Shared Futex Save

Fast, shared, upgradeable, non-recursive and non-fair mutex

Project README

shared_futex


Build status

Fast, shared, upgradeable, non-recursive and non-fair mutex with support for x86 hardware lock elision via Transactional Synchronization Extensions (TSX). Written in modern cross-platform c++17.
In active development.

Usage

shared_futex encourages a safe RAII interface.

// Lock futex in exclusive access mode
auto lock_guard = make_exclusive_lock(f);
// ...
// f will be unlocked as lock_guard goes out of scope

Similiarly shared_futex can be locked for shared access. While exclusive locks are mutually exclusive with all other holders, mutiple shared holders are allowed to access the guarded critical section simultaneously.

// Lock futex in shared access mode
auto lock_guard = make_shared_lock(f);
// ...

shared_futex can also be locked in upgradeable mode, which allows later to upgrade the lock to an exclusive lock.
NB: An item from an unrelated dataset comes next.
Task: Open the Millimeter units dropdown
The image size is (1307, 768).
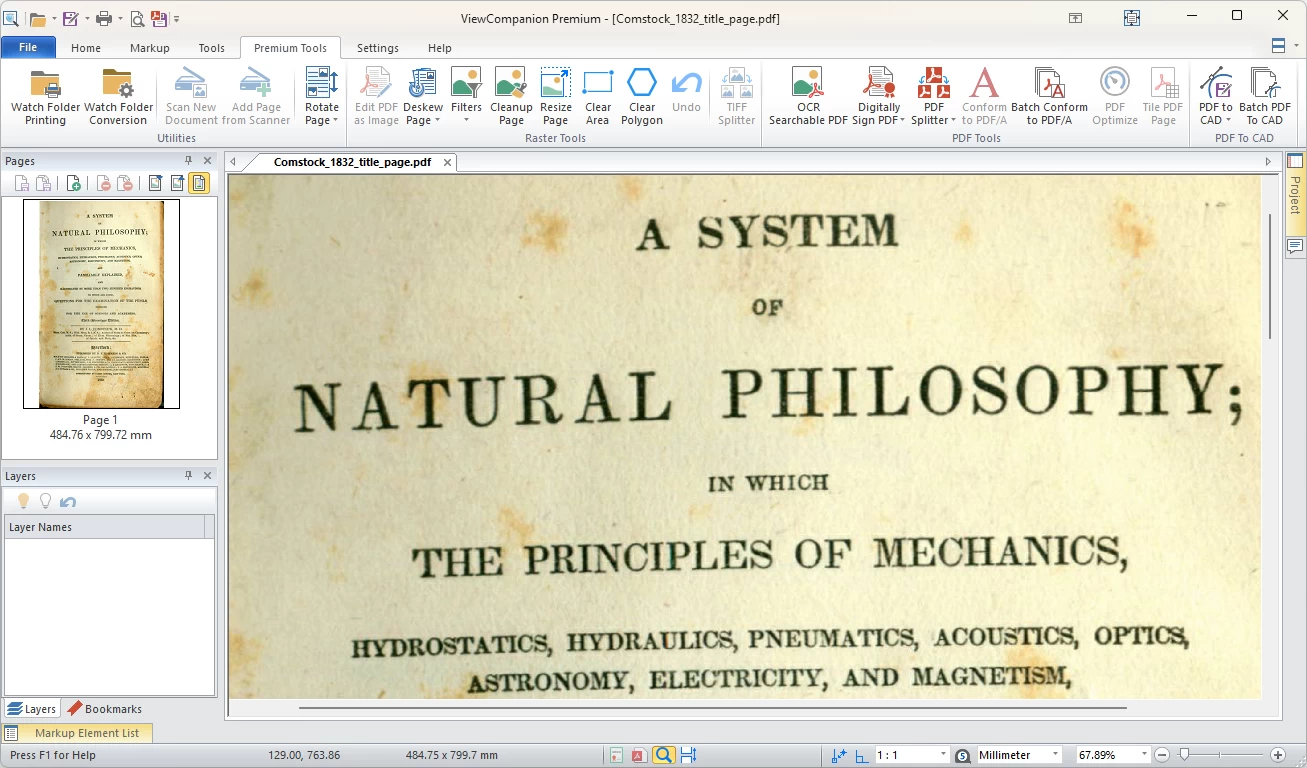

Upgradeable holders are mutually exclusive with other upgradeable and exclusive locks but not with shared holders.
This invariant allows concurrency between shared and upgradeable lockers and, more importantly, ensures that the state of a guarded resource does not change between the upgradeable acquisition and the upgrade to an exclusive lock.

// Lock futex in shared-upgradeable access mode
auto upgradeable_guard = make_upgradeable_lock(f);
// Find resource x to update...
// (only shared holders are permitted now)
auto exclusive_guard = upgrade_lock(std::move(upgradeable_guard));
// Update x

In addition, Lock acquisitions attempts can be made with a given time-out.

// Try lock until
const auto now = std::chrono::high_resolution_clock::now();
auto l = make_shared_lock(f, now + std::chrono::nanoseconds(100));
if (l) { /* lock acquired */ }
// Try lock for
auto l = make_shared_lock(f, std::chrono::nanoseconds(100));

Or in a non-blocking manner via std::try_to_lock

// Try lock
auto l = make_exclusive_lock(f, std::try_to_lock);
if (l) { /* lock acquired */ }

Lock guards can also be manipulated manually.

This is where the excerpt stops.